How to complete this task => Return the line that has "Image resolution: width=1118" and all lines below it through the last, exactly as they stand; omit pictures.
(Beginning of Data for this task)
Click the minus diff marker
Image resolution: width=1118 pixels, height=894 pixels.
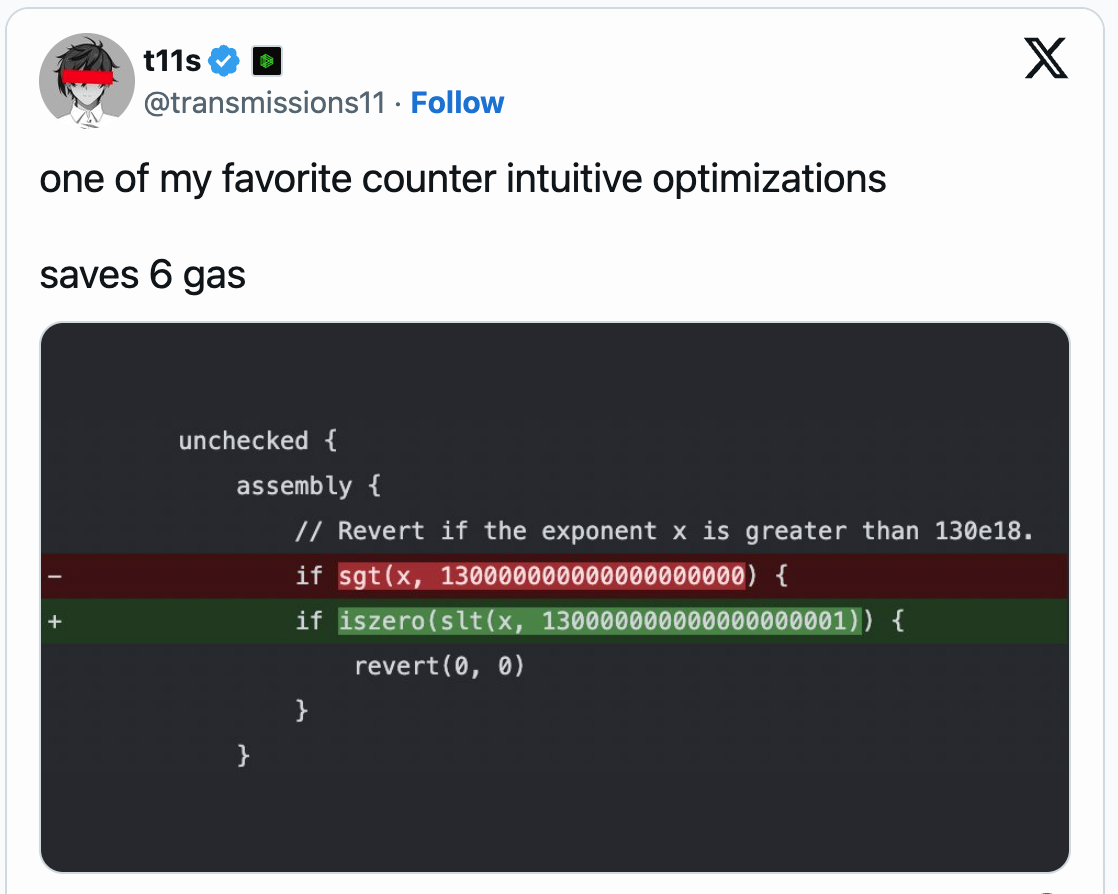[x=55, y=576]
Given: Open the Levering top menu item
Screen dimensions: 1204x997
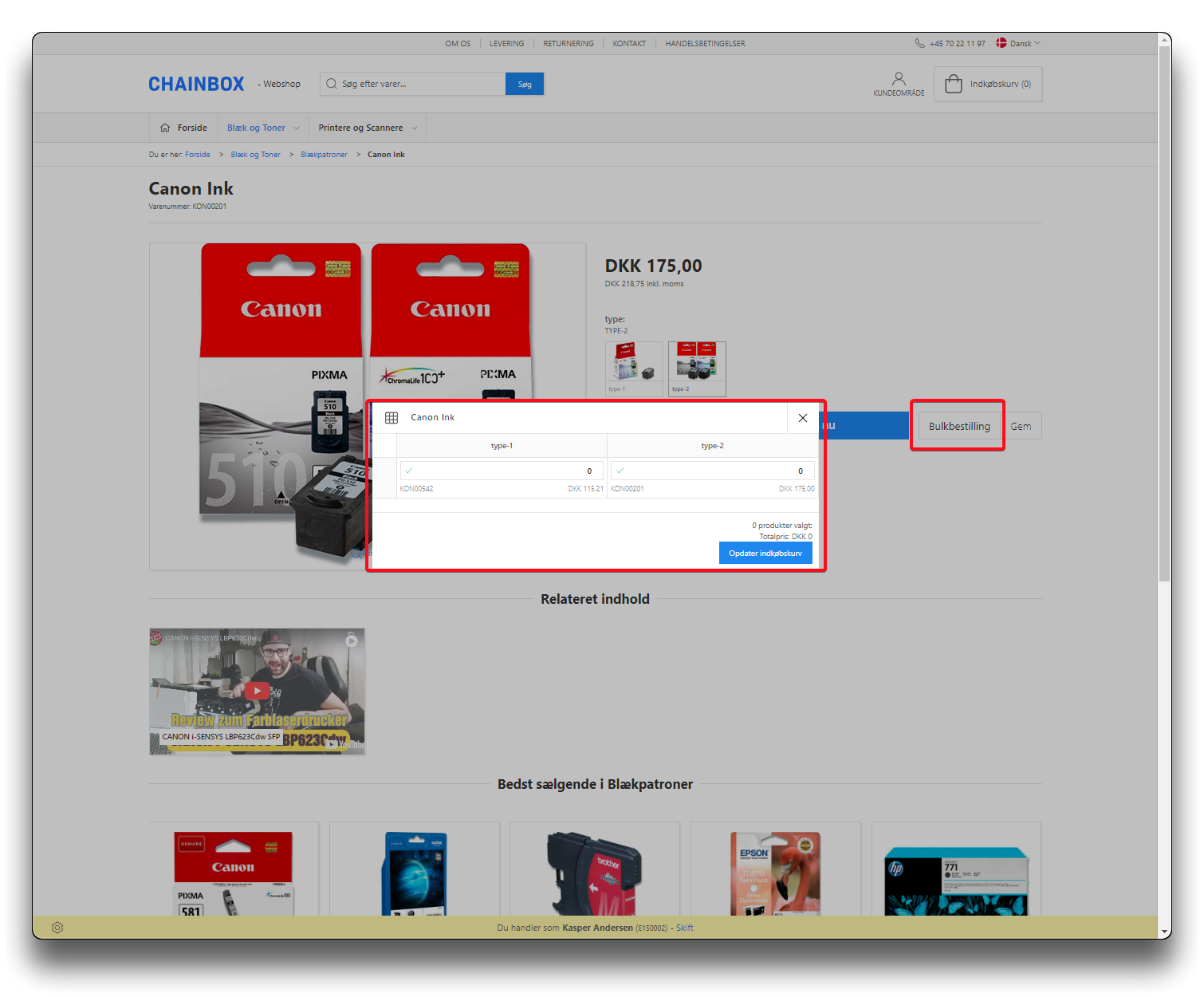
(End of Data for this task)
Solution for this exercise =>
Image resolution: width=1118 pixels, height=894 pixels.
[x=55, y=576]
Given: Open the Levering top menu item
Screen dimensions: 1204x997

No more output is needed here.